At the time, I realized that my own meantime had begun.
For me, the meantime became the period between carrying out my father's legacy and being reunited with him in Heaven.
My father, Rev. Dr. Tony Lloyd Lewis, spent a lifetime helping people navigate difficult questions. He was a pastor, teacher, theologian, and servant of God. He stood beside people during seasons of grief, disappointment, illness, uncertainty, and loss. He understood that suffering is not merely a theological question; it is a lived experience.
That is why this book matters.
The question, "Why do Christians suffer?" is one that every believer eventually asks. We ask it in hospital rooms. We ask it during financial hardships. We ask it when prayers seem unanswered and when life unfolds differently than we imagined.
My father did not approach this question from a distance. He approached it as a pastor who walked alongside hurting people. He understood that faith does not eliminate suffering, but it does provide hope in the midst of it.
As I prepared this manuscript for publication, I found myself reflecting on another image I shared at his homegoing celebration.
In track and field, relay races are won through successful handoffs. One runner completes a portion of the race and passes the baton to the next runner. As the handoff approaches, the incoming runner often shouts a single word:
"Stick."
The sound signals that the baton is coming.
At my father's funeral, I said:
"Daddy, your life was a sound. I can still hear you yelling 'Stick' as you pass the baton."
Those words mean even more to me today.
The baton was never merely a ministry position, a title, or a collection of sermons. The baton was faith. The baton was conviction. The baton was biblical truth. The baton was a commitment to serve God's people faithfully.

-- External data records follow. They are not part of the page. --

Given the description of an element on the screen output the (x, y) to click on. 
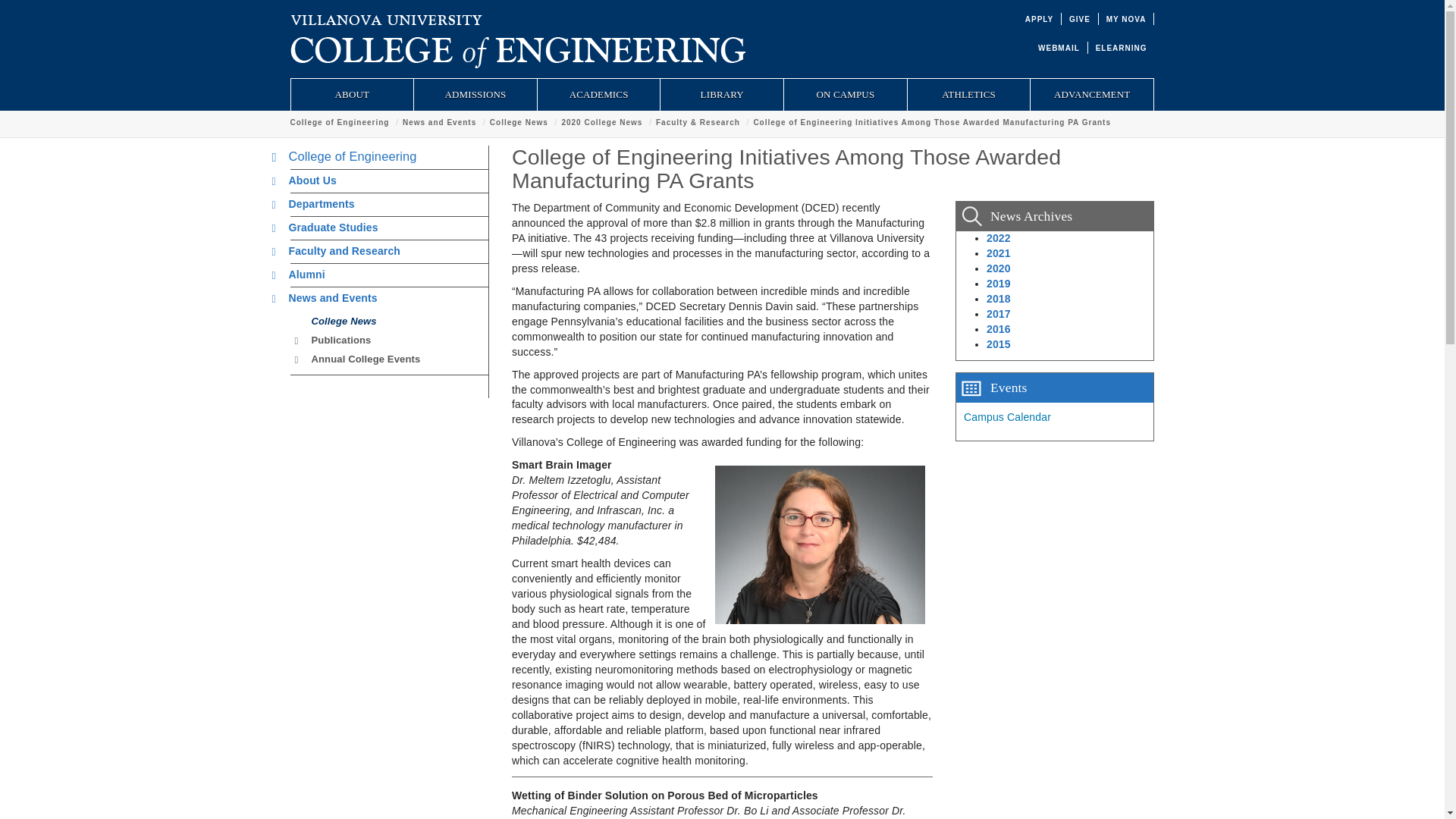
ABOUT (352, 94)
GIVE (1079, 19)
Annual College Events (361, 358)
ELEARNING (1121, 48)
ON CAMPUS (845, 94)
Faculty and Research (340, 250)
College of Engineering (338, 121)
Publications (336, 339)
ATHLETICS (968, 94)
ACADEMICS (599, 94)
Given the description of an element on the screen output the (x, y) to click on. 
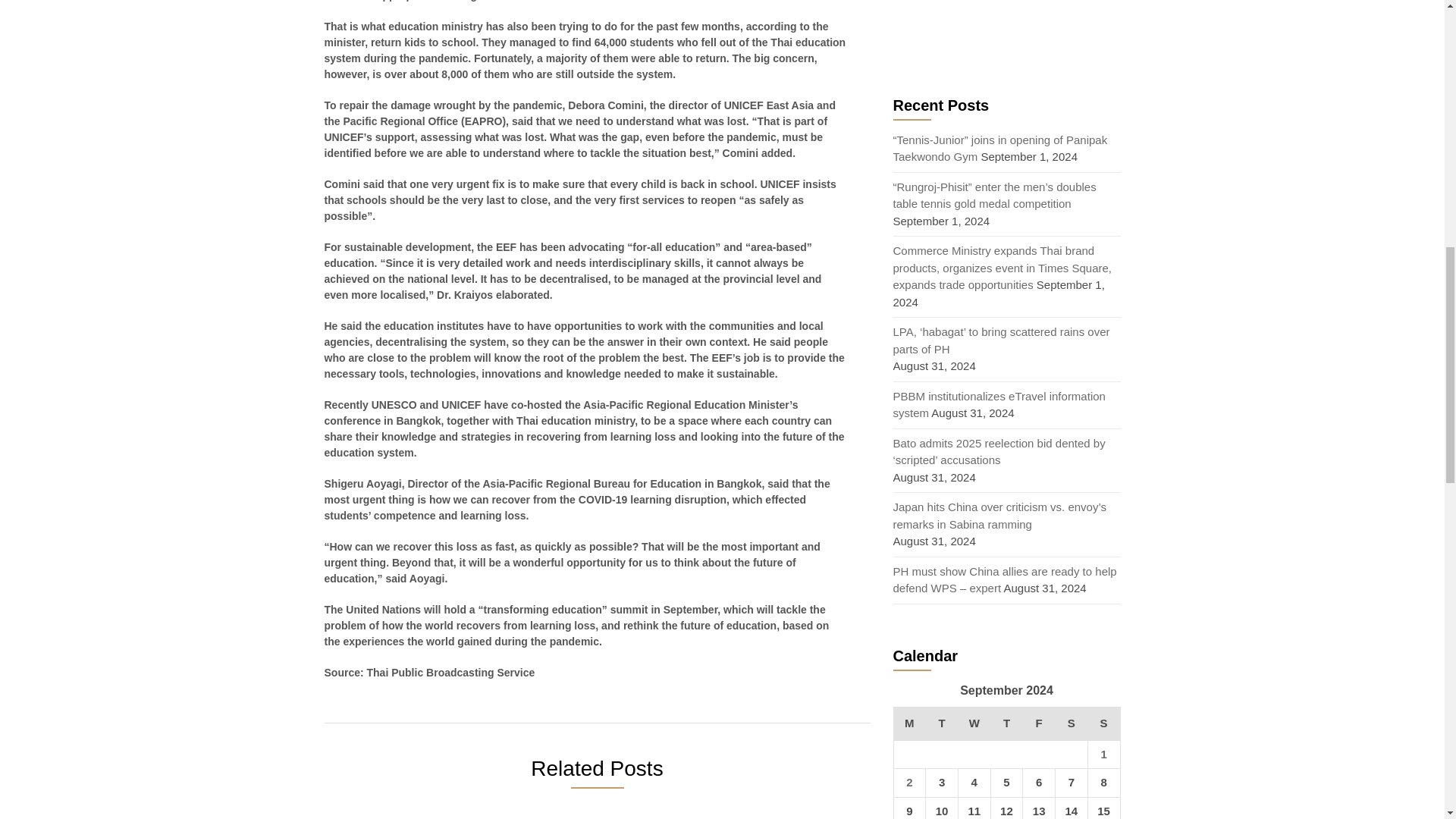
PBBM institutionalizes eTravel information system (999, 404)
Monday (909, 724)
Thai, Japanese animation rooted in nationalism (415, 815)
Tuesday (942, 724)
Thursday (1006, 724)
Thai, Japanese animation rooted in nationalism (415, 815)
Friday (1039, 724)
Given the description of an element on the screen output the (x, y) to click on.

This book is part of that handoff.
The pages that follow are presented in my father's voice. I have intentionally chosen not to add chapter-by-chapter commentary because I want readers to encounter his thoughts, his teaching, and his pastoral wisdom directly.

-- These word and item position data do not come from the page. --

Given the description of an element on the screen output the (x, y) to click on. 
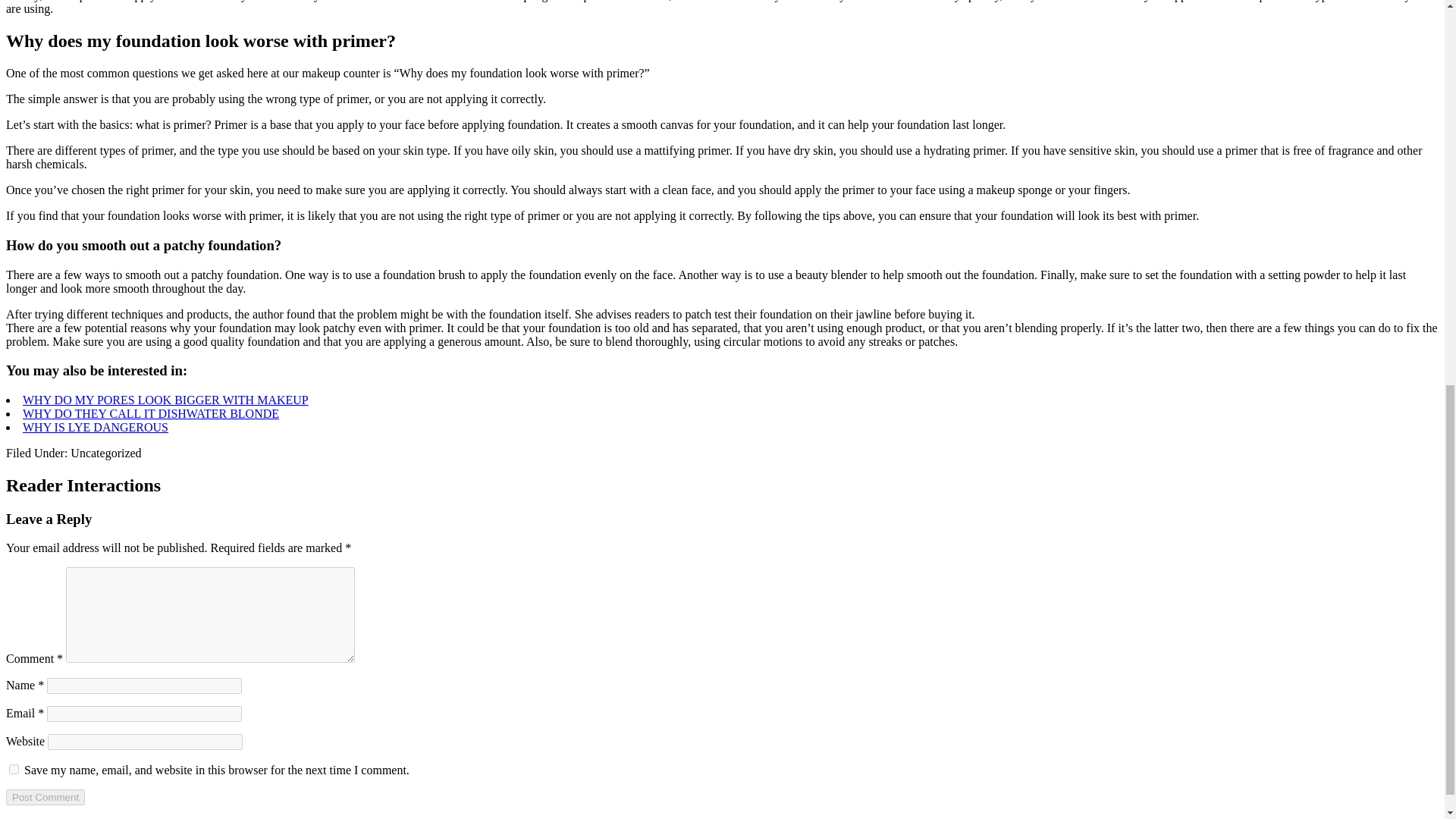
WHY DO MY PORES LOOK BIGGER WITH MAKEUP (165, 399)
yes (13, 768)
Post Comment (44, 797)
Post Comment (44, 797)
WHY IS LYE DANGEROUS (95, 427)
WHY DO THEY CALL IT DISHWATER BLONDE (151, 413)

My role is not to rewrite his message.
My role is to preserve it.
This volume is released as part of Kingdom Legacy Collections, an initiative dedicated to preserving Kingdom voices and equipping future generations through faithful stewardship of ministry legacies.
As you read, my prayer is that you will hear the heart of a pastor who loved God, loved Scripture, and loved people. I pray you will find encouragement for your own journey, strength for your own struggles, and confidence in the faithfulness of God.
Most of all, I pray you will be reminded that suffering does not have the final word.
God does.
And until He calls us home, we keep running.
We carry the baton.
Life's waiting seasons — the space between where we are and where we hope to be.
Suffering approached not as abstract doctrine, but as a pastor who walked alongside hurting people.
Faith does not eliminate suffering — it sustains us within it. Hope in the midst of the meantime.
Legacy is a handoff — faith, conviction, biblical truth, and faithful service passed from one runner to the next.